_Stated task_.
Can you go on with the passage analyzing Ivan Turgenev's long fiction, picking up after its last sentence?

_Reading passage_.
○ ○ ○

Ivan Turgenev Long Fiction Analysis
The idealistic generation of the 1830’s and 1840’s, the so-called superfluous men and victims of the Russia of Nicholas I, comes to the fore in Ivan Turgenev’s first novel, Rudin. It is a philosophically articulate generation, little given to action.
Dmitri Rudin fascinates and charms the household of Daria Mikhailovna Lasunskaia with his poetic linguistic abilities and his brilliant capacity for discussion drawing on keen aphorisms and on German Transcendentalists (including Georg Wilhelm Friedrich Hegel), so that instead of staying overnight, he remains for several months. In time, he declares his love for the young Natasha, yet, as the vainglorious human figure he is (something her “lioness” mother and patroness of the arts comes to discern), he withdraws spinelessly, though aware that his love is returned, when he learns of Lasunskaia’s opposition. He departs, leaving Natasha hurt.

○ ○ ○

_Records provided_.
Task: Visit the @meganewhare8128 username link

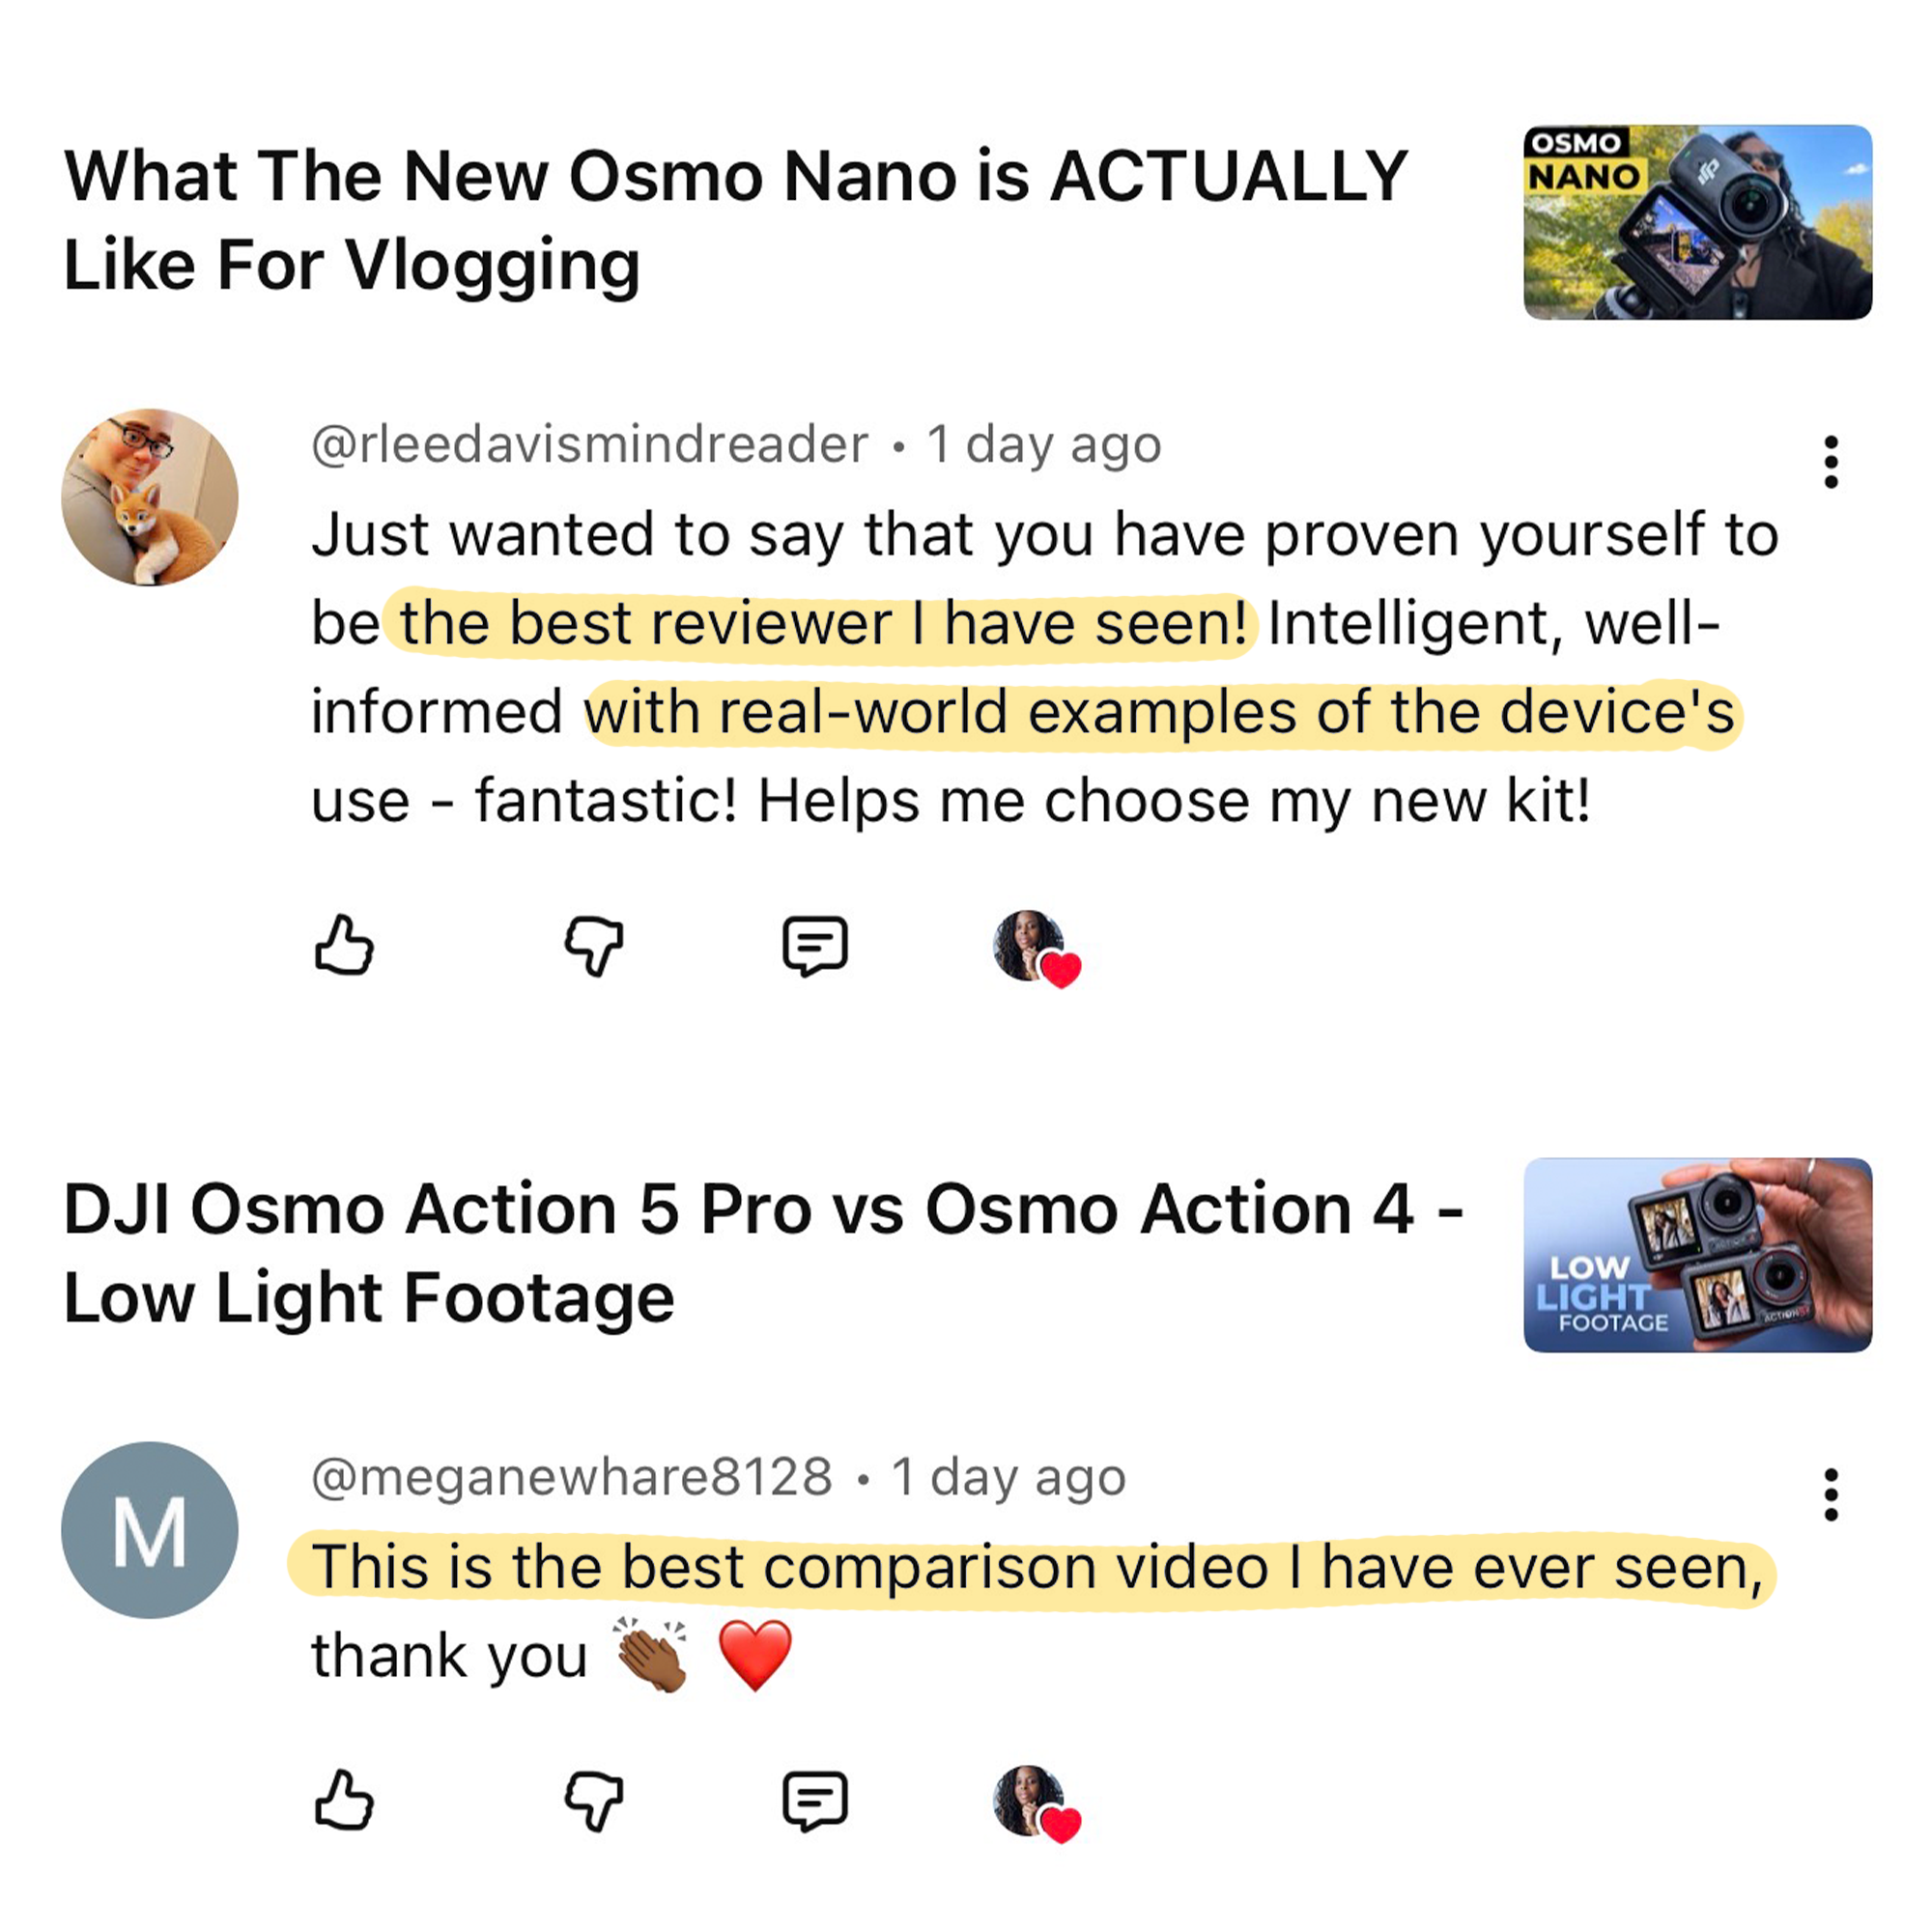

○ ○ ○

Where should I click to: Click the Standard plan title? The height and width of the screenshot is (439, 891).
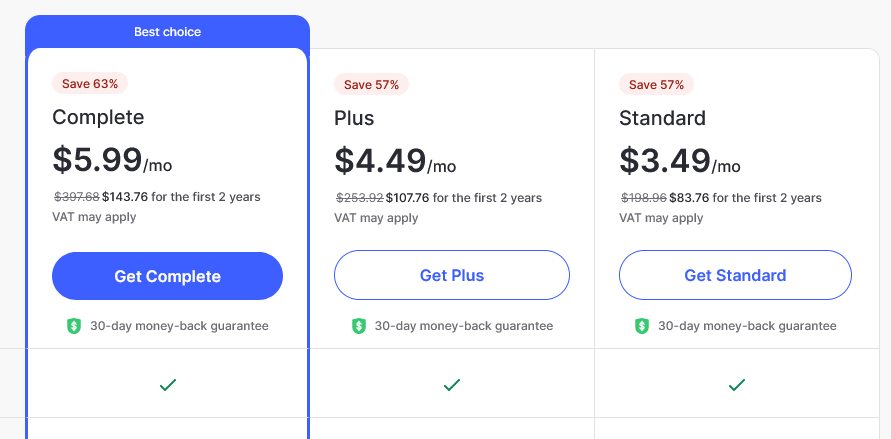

○ ○ ○

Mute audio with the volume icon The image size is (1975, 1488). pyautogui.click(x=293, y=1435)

○ ○ ○

_Answer to the exercise_.
The story is told by his friend Leznev, not always sympathetically, and it is probable that Turgenev originally wanted to satirize the budding anarchist Bakunin (the novel’s original, satiric title was “The Genius”). As such, Rudin would have emerged not as a superfluous man but simply as an unsavory boaster. Events in Russia changed quickly, however: Bakunin’s arrest, the death of the admired historian Granovsky, who liked the rebel, and other circumstances invited an “Epilogue” (1855-1856) and finally a last paragraph (1860). Here Rudin dies in the Paris barricades of 1848 in a kind of hero’s apologia, in which, from a vain failure, he becomes a tragic failure, a true superfluous man, full of remorse over his treatment of Natasha and conscious that he is “sacrificing [himself] for some nonsense in which [he does not] believe.” Now the Russian radicals protested (again the events were changing) against what they believed was an ideological acquiescence to older values. This was a typical Turgenevian situation: the incarnation of a problem in a hero by the writer and the argumentative reaction to it by society.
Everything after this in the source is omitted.